Kitab suci tidak pernah punya tujuan tidak baik benar, tetapi Kitab Suci tidak pernah bisa digunakan untuk tujuan yang tidak baik, itu salah. Saya tidak perlu jelaskan lebih dalam lagi mengenai ini karena sudah berabad-abad bukti Kitab Susi menjadi pemecah bangsa tersaji dengan sangat terbukanya. Hal inilah yang perlu kita pahami dalam kewarasan normal.

Kembali dengan tuduhan mengulangi perbuatan menista agama, Laporan ACTA ini memang jauh melewati batas-batas kewarasan normal. Eksepsi Ahok dalam kondisi normal harusnya tidak bisa dipidanakan, karena dia sedang menjelaskan duduk persoalan kasus dan melakukan pembelaan. Bagaimana mungkin dalam pembelaannya tersebut Ahok dilaporkan lagi?? Masalah benar atau tidak ayat itu digunakan sebagai pemecah bangsa tinggal dibuktikan saja dalam persidangan.

Lalu mengapa ACTA sangat ngotot terus melaporkan Ahok mengulangi perbuatannya?? Tentu saja karena bukti mengulangi perbuatannya menjadi dasar kuat untuk menahan Ahok. Dari awal, bukankah keinginan kelompok ini Ahok ditahan?? Tuntutan (pesanannya) Ahok untuk ditahan sudah harga mati dan tidak bisa ditawar lagi. Itulah mengapa kelompok ini terus mencatat dan menganalisa pernyataan ahok untuk digunakan sebagai bukti mengulangi perbuatan yang sama, sehingga harus ditahan. Itulah mengapa Ahok juga pernah dilaporkan menuduh pendemo dibayar 500 ribu.

Saya jadi takut, setiap pernyataan Ahok di persidangan akan dilaporkan sebagai tindakan mengulangi kembali perbuatannya.
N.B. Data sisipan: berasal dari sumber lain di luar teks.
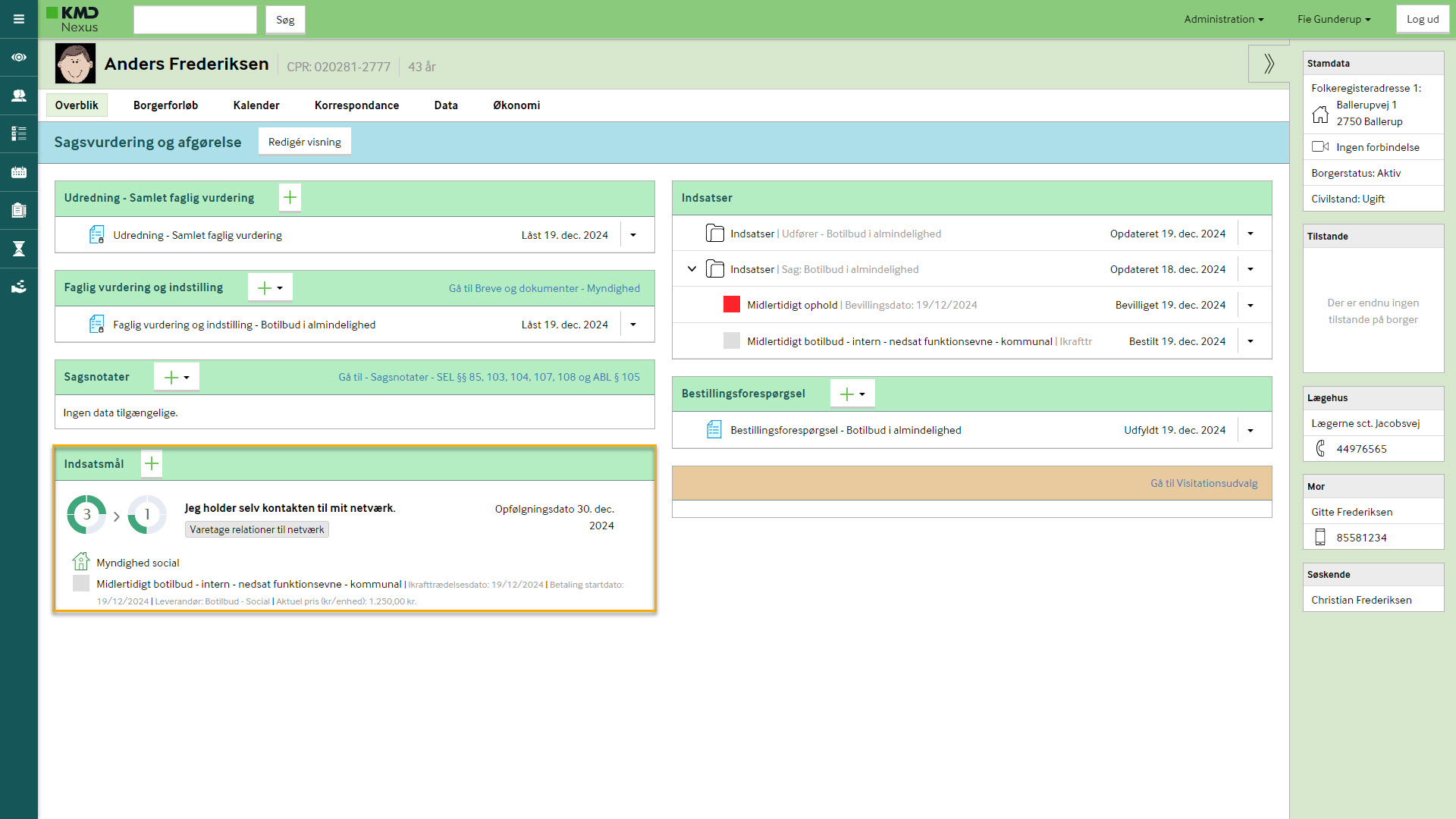Viewport: 1456px width, 819px height.
Task: Collapse right panel with double chevron
Action: click(1269, 64)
Kalau begitu apa yang harus dikatakan Ahok?? Bukankah dia harus mempertahankan pernyataannya?? Kalau itu dianggap mengulangi perbuatannya, Apa yang harus dilakukan Ahok?? Pakai jubir?? Kan tidak waras persidangan seperti itu.

Saya jadi mempertanyakan keilmuan para pakar hukum lapor lagi – lapor lagi yang bernama ACTA ini. Seharusnya melaporkan eksepsi Ahok ini tidak perlu terjadi. Biarkanlah persidangan berjalan normal seperti biasanya. Tidak perlu memaksakan ilmu hukum di luar kewarasannya yang ACTA miliki. Apalagi sebagai orang hukum, harusnya mengedepankan keadilan dengan memberi hak kepada terdakwa melakukan pembelaannya.

“Seorang terdakwa, bisa memiliki hak ingkar sekalipun dalam pengadilan mengatakan bahwa dia tidak bersalah, boleh saja. Tidak boleh seseorang dikriminalisasi karena keterangannya di pengadilan, itu hak terdakwa,” Kata Sirra Prayuna, Kuasa Hukum Ahok, Rabu (14/12/2016).

“Jadi kalau ada keterangan Pak Basuki yang kemudian dianggap melakukan penistaan, agak aneh kalau menurut saya. Dimana unsur penistaannya lagi,” cetusnya.

Dari sini kita bisa belajar hal pentiing dalam hidup. Menjaga kewarasan tetap dalam titik normal. Supaya keilmuan kita, logika kita, penilaian kita terjaga kewarasannya. Tidak perlu ditinggikan ataupun direndahkan kewarasan tersebut. Karena kewarasan yang benar dalah kewarasan yang normal.